Domain Name Service, Sec 4.17–4.25
  1. Domain Name Service (DNS)
    1. The protocol
      1. A client is configured with a DNS server to which it sends requests.
      2. Requests are sent by UDP. Answers return the same way.
      3. Clients may have up to three servers, and send any request to all. Take the first response.
      4. Requests and responses are binary messages.
    2. Multiple servers
      1. Too much load for one.
      2. Single point of failure.
    3. Hierarchical
      1. Distributed Authority
      2. Distributed Effort
    4. Processing a request
      1. A server is assigned to each domain, plus a root server which knows the servers for all the top-level domains.
      2. Clients must know at least the root server ahead of time.
      3. Look up bills.accounting.mega.com.
        1. Ask the root server the address of bills.accounting.mega.com. It will tell you the address of a com server.
        2. Ask the com server if it knows bills.accounting.mega.com. It will tell you the address of a name server for mega.com
        3. Ask the mega.com server if it knows bills.accounting.mega.com. It might be configured to tell you, or might refer to a server for the accounting department.
        4. If the later, one more request should do it.
    5. Recursive and non-recursive requests.
      1. A recursive request asks the server to run through the whole chain and tell the final answer.
      2. A non-recursive request just asks for as much a the server already knows.
      3. Clients may mark their request recursive or not.
      4. A server may ignore the recursive mark if so configured.
      5. If a server tells the next step instead of the answer, that is called a “referral.”
    6. Practical Deployment
      1. Root and Top-Level Domain (TLD) servers organized by IANA and its licensees.
      2. Second-level servers provided by the domain owner or their ISP.
        1. Public, non-recursive service for outside requests.

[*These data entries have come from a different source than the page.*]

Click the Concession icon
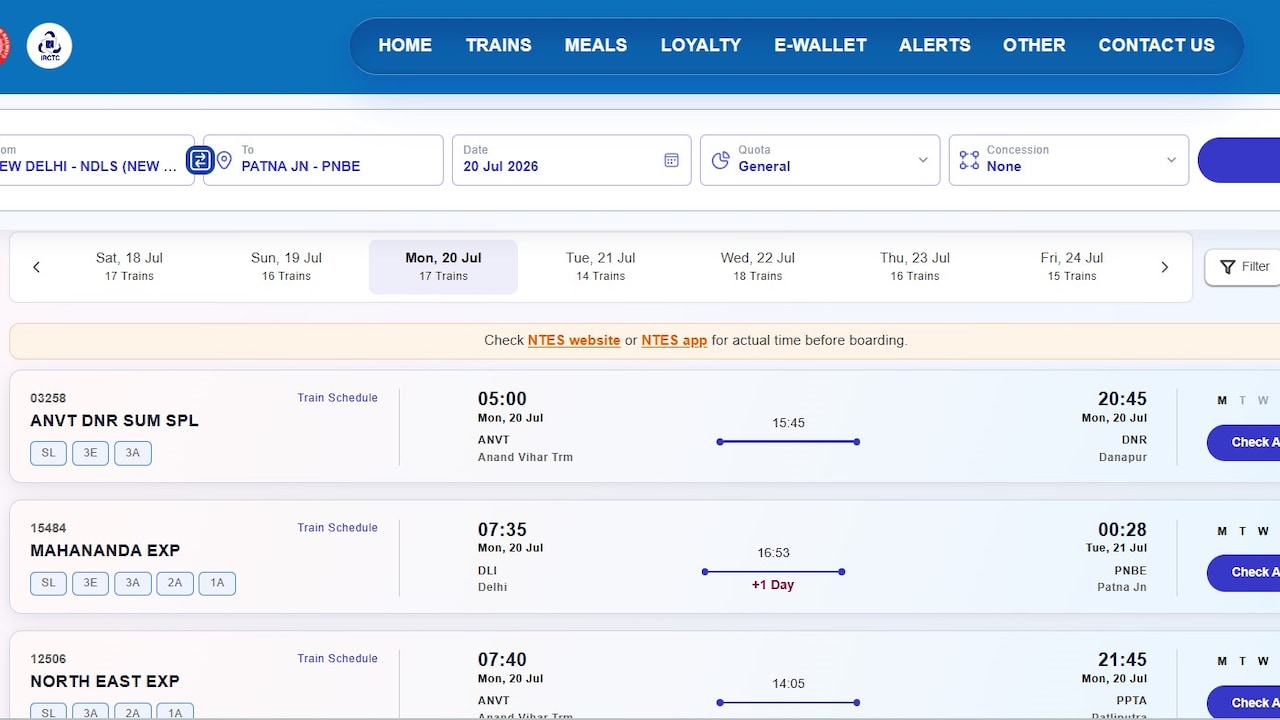The width and height of the screenshot is (1280, 720). point(969,160)
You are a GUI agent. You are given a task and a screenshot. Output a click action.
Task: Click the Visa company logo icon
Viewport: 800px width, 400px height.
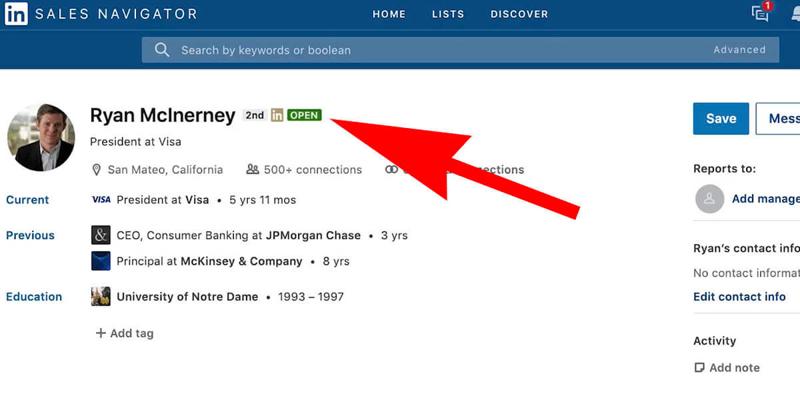(101, 200)
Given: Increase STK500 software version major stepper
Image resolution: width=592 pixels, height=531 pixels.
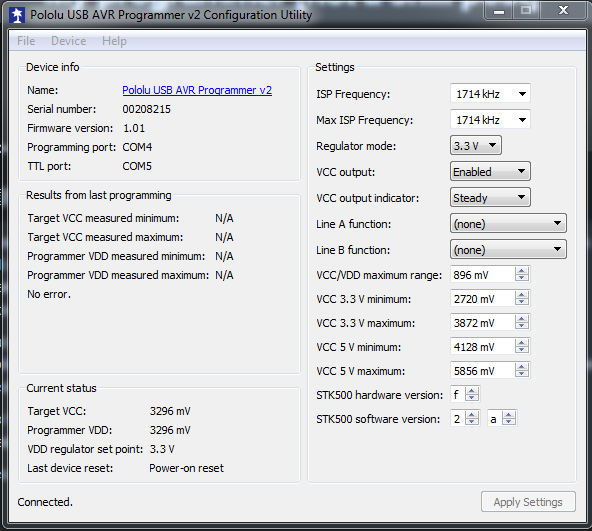Looking at the screenshot, I should pos(472,415).
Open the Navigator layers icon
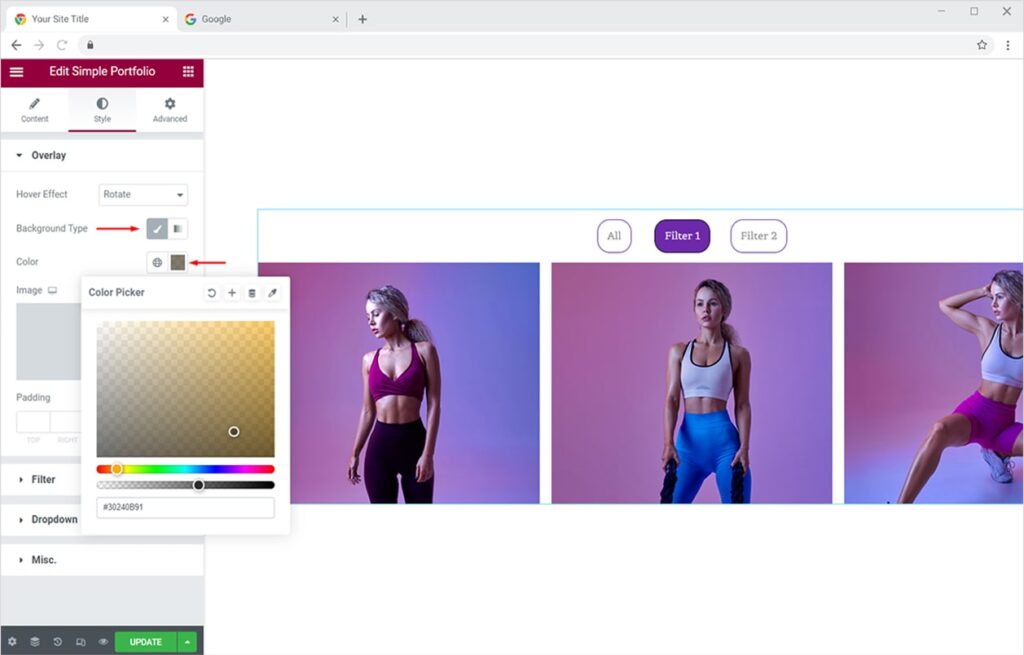The image size is (1024, 655). 35,642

        2. Recursive, caching service for internal requests.
      3. Local host resolver.
        1. Usually a library to implement DNS client operations.
        2. DNS server to use configured by DHCP, modifiable by hand.
        3. There are public DNS servers if you don't like the one from your ISP or organization.
    7. Efficiencies
      1. Caching and caching support in DNS.
        1. Clients cache final results so they don't have to be run again.
        2. Servers doing recursive lookups cache at each level, and can process new requests with last known part.
        3. DNS responses specify how long they should be cached.
      2. A response from owning domain server, instead of something that cached it along the way is “authoritative.”
      3. Many requests are local.
      4. A name may map to several IP addresses.
        1. The DNS server may return them in rotation.
        2. The DNS server may return all of them and the client picks one.
        3. This allows load balancing.
    8. Security issues.
      1. Clients are generally assigned a local caching DNS server.
      2. Usually assigned by DHCP, which the machine trusts.
        1. The server you're assigned might be full of lies. (The coffee shop just might have a hacker running its DHCP).
        2. DHCP server identity is not verified. Another customer at the coffee shop might be running the one you get.
      3. Hackers can send unsolicited DNS responses in hopes of being believed. If so, these will be cached.
      4. A system using signed DNS records has been standardized, but is not widely deployed.
      5. In practice, the main defense against false DNS records seems to be the TLS certificate check in https.
        1. The contacted server must prove it is who it says.
        2. But most TLS services other than https do not use a certificate check.
    9. Record types.
      1. There are many record types for different information DNS can hold.
      2. Major ones:
        ARecords the IP address for a given name.
        PTRMap an IP address to a host name.
        MXWhere to send mail addressed to a host.
        CNAMEName is an alias for another.
      3. There may be multiple A records pointing to the same IP.
      4. A PTR record can denote any name that points to its IP, or one that doesn't.
    10. International Domains.
      1. The DNS standard allows host names to be made of ASCII.
      2. International names are coded with a complicated scheme called Punycode.
        1. www.xn--zrich-kva.com codes www.zürich.com
        2. A converter.
        3. The xn-- introduces a coded name.
        4. The first part holds the regular ASCII characters.
        5. The last part is an odd sort of base-36 number which gives the position and Unicode value for each non-ASCII character.
        6. The DNS server stores www.xn--zrich-kva.com, and it must be looked up under that form. The client converts and displays www.zürich.com.